The Berserker took a step and his foot buckled. I scooped up the Russian’s arm and threw it at the ape-man and as he batted it aside I was already moving forward. I slashed him from eyebrow to jawline in a hard diagonal slice that cut right through his nose. He shrieked in pain and clamped both hands to his face. In the narrow gap between his forearms I lunged in and stabbed him in the throat, gave the blade a quarter turn, and tore it free.

He fell.

I picked up my pistol and slapped my pockets for magazines, found that I had one plus what was in the Beretta.

It would have to do.

I wiped and folded the knife, picked up the flashlight, checked the action on the pistol, and ran like hell.
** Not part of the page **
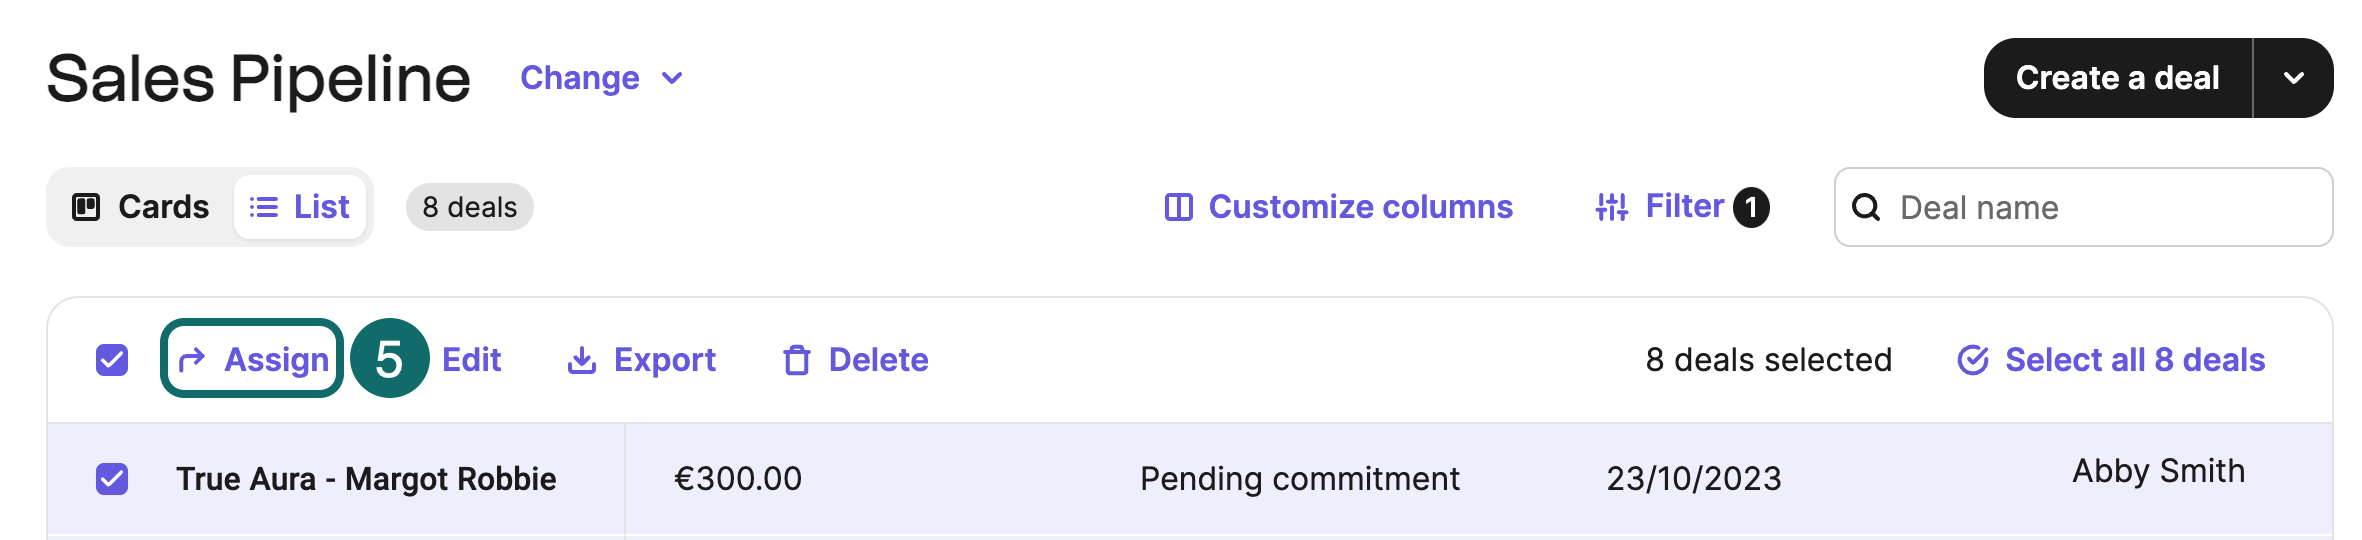Switch to the Cards view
I got to the end of the hallway without finding a single room that looked like an office. There were workrooms and a lunchroom and some computer labs but nothing else. Shit. At the far end I found a stairwell and crashed through. Hecate’s office had to be on the top floor.

I was halfway up the stairs when I heard men shouting and screaming and firing. Flashlight beams cut back and forth and I risked a glance over the edge of the stairs. Two flights below, a group of Russians were fighting a losing battle against a pack of the scorpion-dogs.

“Son of a bitch,” I muttered, and ran upward. If I’d had a grenade left I’d have sent it down as a “hello” from Uncle Sam. Pity.

I took the steps two at a time and then came out onto the top level. My flash showed a much more elegant hallway, with brass fittings, expensive art on the walls, and a decor that tended toward style rather than function. Hecate’s office had to be here, but as I shone the light down the hall I could see at least twenty office doors.

My flashlight also swept across the simian faces of a half dozen of the Berserkers.

They saw me and grinned.

And then they rushed me.

Chapter One Hundred Twenty-Six

The Jakobys

Tuesday, August 31, 3:00 a.m.

Time Remaining on the Extinction Clock: 33 hours, 0 minutes E.S.T.

The spiral staircase that rose from the Chamber of Myth to Hecate’s office was one of several bolt-holes she’d built into the architecture. Paris knew about most of them but not all. Paris had been unaware of this one and of one other that took Hecate down to a pneumatic tube in which she could take a capsule from the main building straight to the dock. There was a seaplane and a twenty-eight-foot ZT-280 Checkmate speedboat with 496- horsepower engine and a top speed of 74 miles per hour. A final private stairway led to a small lab she had ordered built during one of Paris’s trips to the South of France. It was in that private lab that Hecate had worked with panther and tiger genomes for some personal gene therapy.

In lighter moods Hecate sometimes castigated herself for wasting the time and resources on the bolt-holes and for the paranoia that led her to create them. Now, as she followed Otto and Cyrus up through the dark, she felt a flush of vindication.

“I can’t see a damn thing,” growled Cyrus from above her.